Archives of Support Questions (Read Only)

This is an archived board for historical reference. Information and links may no longer be available or relevant
Announcements
This board is archived and read-only for historical reference. To ask a new question, please post a new topic on the appropriate active board.

Joining Streaming Data with HDFS File

avatar
Explorer

Hi, 

I am joining my streming data with data which is already present in HDFS. When i use scala shell its working fine, and the data is getting joined.

 

But when i try to compile the same code in eclipse to make as a jar, the joining part is not working.

 

Please give some suggestion to solve the issue. 

I am facing the error in the following part.. 

val streamkv = streamrecs.map(_.split("~")).map(r => ( r(0), (r(5), r(6)))) 
val HDFSlines = sc.textFile("/user/Rest/sample.dat").map(_.split("~")).map(r => ( r(1), (r(0)))) 
val streamwindow = streamkv.window(Minutes(1)) 

val join = streamwindow.transform(joinRDD => { joinRDD.join(HDFSlines)} ) 

In this step i am getting error that Value join is not a member of org.apache.spark.rdd.RDD(String,(String,String))) 

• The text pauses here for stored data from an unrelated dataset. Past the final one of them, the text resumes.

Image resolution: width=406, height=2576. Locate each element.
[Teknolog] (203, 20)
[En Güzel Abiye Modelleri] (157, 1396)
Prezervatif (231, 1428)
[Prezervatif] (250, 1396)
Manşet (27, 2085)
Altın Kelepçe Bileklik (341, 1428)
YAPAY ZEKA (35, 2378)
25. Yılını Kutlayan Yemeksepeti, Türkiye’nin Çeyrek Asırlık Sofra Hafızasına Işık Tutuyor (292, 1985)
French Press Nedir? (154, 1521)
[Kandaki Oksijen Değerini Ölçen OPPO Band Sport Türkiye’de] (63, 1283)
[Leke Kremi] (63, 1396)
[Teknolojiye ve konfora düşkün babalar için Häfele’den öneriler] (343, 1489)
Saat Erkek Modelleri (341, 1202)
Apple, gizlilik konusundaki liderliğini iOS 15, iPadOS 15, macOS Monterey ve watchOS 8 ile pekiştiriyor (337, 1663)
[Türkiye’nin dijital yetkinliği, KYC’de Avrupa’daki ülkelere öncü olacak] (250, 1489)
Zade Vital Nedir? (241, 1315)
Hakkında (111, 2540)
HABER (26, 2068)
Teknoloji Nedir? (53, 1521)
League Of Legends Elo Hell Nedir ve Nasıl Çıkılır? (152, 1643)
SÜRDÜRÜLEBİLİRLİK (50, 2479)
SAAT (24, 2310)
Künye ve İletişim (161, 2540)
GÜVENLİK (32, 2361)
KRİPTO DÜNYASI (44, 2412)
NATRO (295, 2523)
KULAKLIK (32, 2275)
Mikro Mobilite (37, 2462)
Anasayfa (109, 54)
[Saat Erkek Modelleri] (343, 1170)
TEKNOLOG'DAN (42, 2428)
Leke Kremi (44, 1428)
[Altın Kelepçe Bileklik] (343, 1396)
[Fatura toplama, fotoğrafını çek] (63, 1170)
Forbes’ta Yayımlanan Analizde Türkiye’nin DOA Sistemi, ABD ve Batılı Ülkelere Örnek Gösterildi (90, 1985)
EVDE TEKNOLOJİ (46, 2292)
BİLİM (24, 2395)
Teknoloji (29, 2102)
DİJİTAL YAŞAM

I used the same code in scala-shell, there its working fine.. 

 

I have imported all the necessary packages  as below - 

 

import scala.io.Source 
import java.io._ 
import org.apache.spark.streaming._ 
import org.apache.spark.streaming.StreamingContext._ 
import org.apache.spark.api.java.function._ 
import org.apache.spark.streaming._ 
import org.apache.spark.streaming.api._ 
import org.apache.spark.streaming.StreamingContext._ 
import StreamingContext._ 
import org.apache.spark.SparkConf 
import org.apache.spark.SparkContext 
import org.apache.spark._ 
import org.apache.spark.rdd.PairRDDFunctions 
import org.apache.spark.streaming.dstream.PairDStreamFunctions 


1 ACCEPTED SOLUTION

avatar
Master Collaborator

I think you imported just about everything except the one thing you need to get implicit conversions that unlock the functions in PairRDDFunctions, which is where join() is defined. You need:

 

import org.apache.spark.SparkContext._

 

In the shell this is imported by default.

View solution in original post

1 REPLY 1

avatar
Master Collaborator

I think you imported just about everything except the one thing you need to get implicit conversions that unlock the functions in PairRDDFunctions, which is where join() is defined. You need:

 

import org.apache.spark.SparkContext._

 

In the shell this is imported by default.